Entramos, assim, na seção dedicada às canções de amor apaixonado, e daí o estilo muda para um lindo e deslumbrante vestido branco , que suspeitamos ser muito ralo em sua superfície têxtil para ser usado em um possível casamento com seu parceiro, o modelo e ator Callum Turner. Mas nosso sublime poeta de imagens ainda não disse sua última palavra: Happy for You , que pende para um pop encantador até que o epílogo de um solo de bateria absurdo estraga tudo, é acompanhado por um fundo de nuvens cirrocúmulos celestiais, talvez um descarte dos papéis de parede de Bill Gates para Windows 98.

E assim, na ausência de alguém que forneça ao menos um critério mínimo de planejamento, podemos facilmente passar do horror ao êxtase. Love Again (que incorpora uma amostra maravilhosa de My Woman, de Al Bowlly) se passa com a rainha cercada por um assustador anel de fogo. E isso não é nada comparado ao seu iminente processo de levitação em um robe branco em um balanço circular, um cenário tão impactante, e inatingível para artistas que sofrem de vertigem, que acaba semeando um misto de espanto e inquietação durante a performance (voz e piano, às vezes só voz) do prodígio interpretativo de Anything for Love . É o mais próximo que a humanidade chegou de imitar Whitney Houston no século XXI.

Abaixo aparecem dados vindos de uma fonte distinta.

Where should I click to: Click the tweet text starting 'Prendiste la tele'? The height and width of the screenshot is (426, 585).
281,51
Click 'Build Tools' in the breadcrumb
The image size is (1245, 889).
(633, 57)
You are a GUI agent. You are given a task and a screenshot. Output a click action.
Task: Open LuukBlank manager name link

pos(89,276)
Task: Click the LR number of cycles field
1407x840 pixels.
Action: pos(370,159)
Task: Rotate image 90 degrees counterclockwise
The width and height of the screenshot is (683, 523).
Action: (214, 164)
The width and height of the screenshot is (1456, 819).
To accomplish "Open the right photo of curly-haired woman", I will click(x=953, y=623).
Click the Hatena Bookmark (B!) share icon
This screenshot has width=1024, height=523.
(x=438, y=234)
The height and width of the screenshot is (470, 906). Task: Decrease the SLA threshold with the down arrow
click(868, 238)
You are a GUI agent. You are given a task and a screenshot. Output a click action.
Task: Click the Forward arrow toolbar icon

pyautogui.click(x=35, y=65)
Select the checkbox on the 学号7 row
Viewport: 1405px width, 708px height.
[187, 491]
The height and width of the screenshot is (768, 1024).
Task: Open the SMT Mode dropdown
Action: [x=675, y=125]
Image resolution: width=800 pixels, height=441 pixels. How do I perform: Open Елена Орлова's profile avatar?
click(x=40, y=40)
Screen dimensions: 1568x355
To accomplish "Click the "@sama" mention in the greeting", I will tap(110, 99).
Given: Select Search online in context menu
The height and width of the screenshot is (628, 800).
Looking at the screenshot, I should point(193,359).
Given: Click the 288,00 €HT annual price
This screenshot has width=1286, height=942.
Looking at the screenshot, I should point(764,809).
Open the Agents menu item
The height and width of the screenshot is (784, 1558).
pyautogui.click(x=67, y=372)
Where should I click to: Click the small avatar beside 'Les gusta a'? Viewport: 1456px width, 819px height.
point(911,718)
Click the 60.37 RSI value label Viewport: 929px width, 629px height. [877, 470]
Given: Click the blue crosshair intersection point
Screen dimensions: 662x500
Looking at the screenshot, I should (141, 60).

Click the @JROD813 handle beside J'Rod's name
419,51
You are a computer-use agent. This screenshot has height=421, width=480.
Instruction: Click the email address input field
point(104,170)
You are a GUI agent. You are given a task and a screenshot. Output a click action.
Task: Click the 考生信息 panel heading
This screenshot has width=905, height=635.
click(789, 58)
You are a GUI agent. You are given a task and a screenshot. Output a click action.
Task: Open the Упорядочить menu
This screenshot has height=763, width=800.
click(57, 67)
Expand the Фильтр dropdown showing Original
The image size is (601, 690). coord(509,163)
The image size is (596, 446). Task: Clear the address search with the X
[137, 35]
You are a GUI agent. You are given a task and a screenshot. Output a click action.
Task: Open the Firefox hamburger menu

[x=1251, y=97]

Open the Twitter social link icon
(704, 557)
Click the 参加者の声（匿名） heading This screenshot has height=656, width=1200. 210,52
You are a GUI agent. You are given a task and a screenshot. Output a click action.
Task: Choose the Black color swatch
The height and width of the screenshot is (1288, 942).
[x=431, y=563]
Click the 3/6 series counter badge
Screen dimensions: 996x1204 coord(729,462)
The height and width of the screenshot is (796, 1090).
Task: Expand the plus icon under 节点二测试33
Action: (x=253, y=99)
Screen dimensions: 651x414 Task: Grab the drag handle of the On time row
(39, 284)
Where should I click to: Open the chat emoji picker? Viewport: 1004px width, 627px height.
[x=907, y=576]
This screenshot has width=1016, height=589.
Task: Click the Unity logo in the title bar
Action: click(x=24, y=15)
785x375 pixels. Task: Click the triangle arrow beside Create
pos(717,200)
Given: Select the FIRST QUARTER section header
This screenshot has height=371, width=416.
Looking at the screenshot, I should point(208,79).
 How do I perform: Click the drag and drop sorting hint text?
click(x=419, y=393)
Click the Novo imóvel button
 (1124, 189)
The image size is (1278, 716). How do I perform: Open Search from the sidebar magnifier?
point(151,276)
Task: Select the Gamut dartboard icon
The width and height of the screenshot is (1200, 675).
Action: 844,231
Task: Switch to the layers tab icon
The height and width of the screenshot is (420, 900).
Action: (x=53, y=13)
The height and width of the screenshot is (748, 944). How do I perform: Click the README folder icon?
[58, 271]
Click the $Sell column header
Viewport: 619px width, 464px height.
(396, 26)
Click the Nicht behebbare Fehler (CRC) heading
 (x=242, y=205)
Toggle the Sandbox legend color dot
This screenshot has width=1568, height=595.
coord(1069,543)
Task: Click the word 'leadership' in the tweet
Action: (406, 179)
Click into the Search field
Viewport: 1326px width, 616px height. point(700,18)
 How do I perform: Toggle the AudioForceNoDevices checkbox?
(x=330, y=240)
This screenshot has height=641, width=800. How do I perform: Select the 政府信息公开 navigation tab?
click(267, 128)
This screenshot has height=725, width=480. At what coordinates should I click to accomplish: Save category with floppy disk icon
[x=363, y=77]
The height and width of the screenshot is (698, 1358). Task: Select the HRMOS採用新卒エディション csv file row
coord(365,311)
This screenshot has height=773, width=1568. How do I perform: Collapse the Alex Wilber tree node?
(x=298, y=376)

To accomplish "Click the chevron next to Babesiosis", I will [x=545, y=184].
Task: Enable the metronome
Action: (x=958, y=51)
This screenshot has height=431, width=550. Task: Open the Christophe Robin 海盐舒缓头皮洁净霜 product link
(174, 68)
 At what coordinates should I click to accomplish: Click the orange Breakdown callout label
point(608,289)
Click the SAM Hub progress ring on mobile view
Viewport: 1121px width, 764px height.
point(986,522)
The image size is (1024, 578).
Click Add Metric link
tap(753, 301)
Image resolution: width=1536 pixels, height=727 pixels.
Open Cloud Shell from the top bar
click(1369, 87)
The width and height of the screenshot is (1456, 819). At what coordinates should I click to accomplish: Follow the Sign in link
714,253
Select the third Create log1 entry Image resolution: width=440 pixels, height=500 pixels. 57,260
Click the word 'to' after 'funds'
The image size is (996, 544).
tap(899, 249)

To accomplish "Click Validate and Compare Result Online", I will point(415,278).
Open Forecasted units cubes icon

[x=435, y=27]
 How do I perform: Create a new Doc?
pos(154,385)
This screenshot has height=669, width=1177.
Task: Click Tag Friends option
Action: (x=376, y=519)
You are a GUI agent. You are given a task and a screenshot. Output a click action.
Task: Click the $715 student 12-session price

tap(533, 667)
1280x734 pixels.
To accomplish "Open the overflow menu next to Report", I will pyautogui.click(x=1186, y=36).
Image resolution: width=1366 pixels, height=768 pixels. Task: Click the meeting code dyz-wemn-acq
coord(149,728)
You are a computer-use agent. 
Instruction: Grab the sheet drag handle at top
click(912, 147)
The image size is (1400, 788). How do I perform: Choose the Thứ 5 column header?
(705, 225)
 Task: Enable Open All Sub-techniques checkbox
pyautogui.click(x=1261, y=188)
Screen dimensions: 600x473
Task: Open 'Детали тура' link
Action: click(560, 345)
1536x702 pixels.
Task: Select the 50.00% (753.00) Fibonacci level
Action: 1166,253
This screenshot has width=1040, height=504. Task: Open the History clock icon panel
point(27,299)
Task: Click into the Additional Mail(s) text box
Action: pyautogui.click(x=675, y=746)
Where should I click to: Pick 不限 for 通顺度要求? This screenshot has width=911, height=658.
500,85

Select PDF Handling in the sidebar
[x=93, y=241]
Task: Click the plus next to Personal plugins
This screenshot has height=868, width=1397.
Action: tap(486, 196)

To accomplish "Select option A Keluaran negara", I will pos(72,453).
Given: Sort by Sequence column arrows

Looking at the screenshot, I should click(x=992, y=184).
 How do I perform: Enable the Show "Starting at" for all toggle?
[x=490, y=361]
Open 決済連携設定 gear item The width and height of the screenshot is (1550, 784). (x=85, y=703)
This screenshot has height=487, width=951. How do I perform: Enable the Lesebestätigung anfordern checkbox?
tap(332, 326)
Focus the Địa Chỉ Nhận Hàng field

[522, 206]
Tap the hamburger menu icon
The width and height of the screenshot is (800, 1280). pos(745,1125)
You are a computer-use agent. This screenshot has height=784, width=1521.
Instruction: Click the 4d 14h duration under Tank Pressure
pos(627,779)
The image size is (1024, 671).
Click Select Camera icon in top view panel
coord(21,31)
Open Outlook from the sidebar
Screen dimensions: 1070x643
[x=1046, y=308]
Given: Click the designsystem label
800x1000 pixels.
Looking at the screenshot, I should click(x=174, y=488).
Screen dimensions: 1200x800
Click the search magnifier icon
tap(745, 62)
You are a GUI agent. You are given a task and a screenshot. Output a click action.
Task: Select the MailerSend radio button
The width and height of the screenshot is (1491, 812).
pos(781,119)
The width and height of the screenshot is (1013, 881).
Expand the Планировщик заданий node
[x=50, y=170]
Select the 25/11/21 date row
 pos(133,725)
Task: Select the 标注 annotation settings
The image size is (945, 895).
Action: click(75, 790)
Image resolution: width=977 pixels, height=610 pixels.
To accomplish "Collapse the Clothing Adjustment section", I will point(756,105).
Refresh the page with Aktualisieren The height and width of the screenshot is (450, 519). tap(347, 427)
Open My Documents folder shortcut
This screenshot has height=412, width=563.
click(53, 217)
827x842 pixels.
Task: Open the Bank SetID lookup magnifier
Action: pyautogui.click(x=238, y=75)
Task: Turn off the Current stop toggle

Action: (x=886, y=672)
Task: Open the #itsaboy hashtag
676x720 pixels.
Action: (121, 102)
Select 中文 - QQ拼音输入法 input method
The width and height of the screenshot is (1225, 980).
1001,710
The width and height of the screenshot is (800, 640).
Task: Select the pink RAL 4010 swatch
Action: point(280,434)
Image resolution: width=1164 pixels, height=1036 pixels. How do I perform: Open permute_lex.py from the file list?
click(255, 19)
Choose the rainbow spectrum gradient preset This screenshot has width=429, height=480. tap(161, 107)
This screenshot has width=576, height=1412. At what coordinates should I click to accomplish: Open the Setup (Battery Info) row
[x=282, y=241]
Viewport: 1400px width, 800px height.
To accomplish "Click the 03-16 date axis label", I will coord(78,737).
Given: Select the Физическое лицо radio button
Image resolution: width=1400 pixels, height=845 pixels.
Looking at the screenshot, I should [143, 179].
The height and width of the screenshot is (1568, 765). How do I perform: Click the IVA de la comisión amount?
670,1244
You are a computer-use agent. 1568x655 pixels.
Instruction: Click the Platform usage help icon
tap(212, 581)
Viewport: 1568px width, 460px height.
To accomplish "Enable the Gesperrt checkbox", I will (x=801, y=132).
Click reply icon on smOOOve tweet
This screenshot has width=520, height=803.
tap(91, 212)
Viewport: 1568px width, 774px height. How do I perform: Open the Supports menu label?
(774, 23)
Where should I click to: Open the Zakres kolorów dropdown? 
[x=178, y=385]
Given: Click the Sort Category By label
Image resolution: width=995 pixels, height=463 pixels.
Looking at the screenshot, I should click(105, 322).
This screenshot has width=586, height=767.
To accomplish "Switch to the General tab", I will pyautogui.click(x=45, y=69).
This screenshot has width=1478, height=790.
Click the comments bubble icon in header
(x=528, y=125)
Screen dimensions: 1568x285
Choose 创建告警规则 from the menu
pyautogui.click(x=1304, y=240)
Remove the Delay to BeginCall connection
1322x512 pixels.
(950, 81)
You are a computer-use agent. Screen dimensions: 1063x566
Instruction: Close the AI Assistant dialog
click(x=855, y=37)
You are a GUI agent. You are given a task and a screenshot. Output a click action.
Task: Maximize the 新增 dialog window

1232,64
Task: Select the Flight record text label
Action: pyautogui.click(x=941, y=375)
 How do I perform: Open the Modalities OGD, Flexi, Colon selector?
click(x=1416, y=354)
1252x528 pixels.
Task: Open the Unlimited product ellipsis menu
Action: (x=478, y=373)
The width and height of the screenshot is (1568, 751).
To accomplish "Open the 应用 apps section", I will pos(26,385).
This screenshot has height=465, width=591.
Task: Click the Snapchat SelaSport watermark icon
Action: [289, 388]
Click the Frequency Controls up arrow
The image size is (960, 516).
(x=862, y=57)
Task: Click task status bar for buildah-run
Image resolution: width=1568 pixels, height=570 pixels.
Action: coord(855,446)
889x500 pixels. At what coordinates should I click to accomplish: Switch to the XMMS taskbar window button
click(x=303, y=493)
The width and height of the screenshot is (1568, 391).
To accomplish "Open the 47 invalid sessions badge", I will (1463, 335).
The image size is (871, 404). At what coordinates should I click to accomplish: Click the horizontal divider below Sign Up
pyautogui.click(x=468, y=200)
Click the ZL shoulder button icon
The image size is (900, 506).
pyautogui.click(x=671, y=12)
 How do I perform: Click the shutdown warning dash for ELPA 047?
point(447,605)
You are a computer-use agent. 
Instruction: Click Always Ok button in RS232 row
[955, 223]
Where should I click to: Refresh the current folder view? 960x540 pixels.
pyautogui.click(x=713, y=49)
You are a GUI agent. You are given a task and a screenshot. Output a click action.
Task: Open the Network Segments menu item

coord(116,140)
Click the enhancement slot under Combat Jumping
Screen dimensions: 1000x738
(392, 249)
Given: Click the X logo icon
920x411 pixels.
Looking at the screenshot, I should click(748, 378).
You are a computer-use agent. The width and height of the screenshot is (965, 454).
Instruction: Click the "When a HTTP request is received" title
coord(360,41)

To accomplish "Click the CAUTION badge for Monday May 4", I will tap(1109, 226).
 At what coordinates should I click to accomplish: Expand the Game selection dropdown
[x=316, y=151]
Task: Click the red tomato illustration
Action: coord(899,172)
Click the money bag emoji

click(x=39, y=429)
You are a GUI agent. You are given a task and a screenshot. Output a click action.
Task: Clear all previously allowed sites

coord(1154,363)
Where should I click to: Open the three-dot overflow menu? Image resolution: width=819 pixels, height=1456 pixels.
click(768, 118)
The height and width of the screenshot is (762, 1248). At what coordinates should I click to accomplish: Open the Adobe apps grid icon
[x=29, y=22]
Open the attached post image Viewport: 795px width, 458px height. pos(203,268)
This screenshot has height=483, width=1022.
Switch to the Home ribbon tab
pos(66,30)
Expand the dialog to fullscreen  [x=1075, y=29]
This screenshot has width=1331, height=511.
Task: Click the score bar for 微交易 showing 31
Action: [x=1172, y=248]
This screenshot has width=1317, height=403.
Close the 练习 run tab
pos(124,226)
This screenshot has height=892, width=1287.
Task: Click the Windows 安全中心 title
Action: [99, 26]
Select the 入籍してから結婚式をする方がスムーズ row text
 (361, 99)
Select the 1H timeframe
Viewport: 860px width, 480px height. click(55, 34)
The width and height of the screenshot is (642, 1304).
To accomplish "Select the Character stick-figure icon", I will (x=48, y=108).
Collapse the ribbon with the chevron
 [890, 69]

Antes do bis, vem o falso final com a contagiante e descaradamente oitentista Be the One , tão propícia aos aplausos. E o epílogo é preenchido com roupas pretas e correntes de ouro, um trecho para retornar ao clube (ou à after-song ) com New Rules , aos exercícios de ginástica em Don't Start the Night e ao refrão estático de Houdini , aquele em que Lipa tem quase todas as 12 notas da escala cromática sobrando. Na verdade, o que Dua Lipa tem de sobra é talento; Agora só resta a ele ousar traduzir isso em emoção.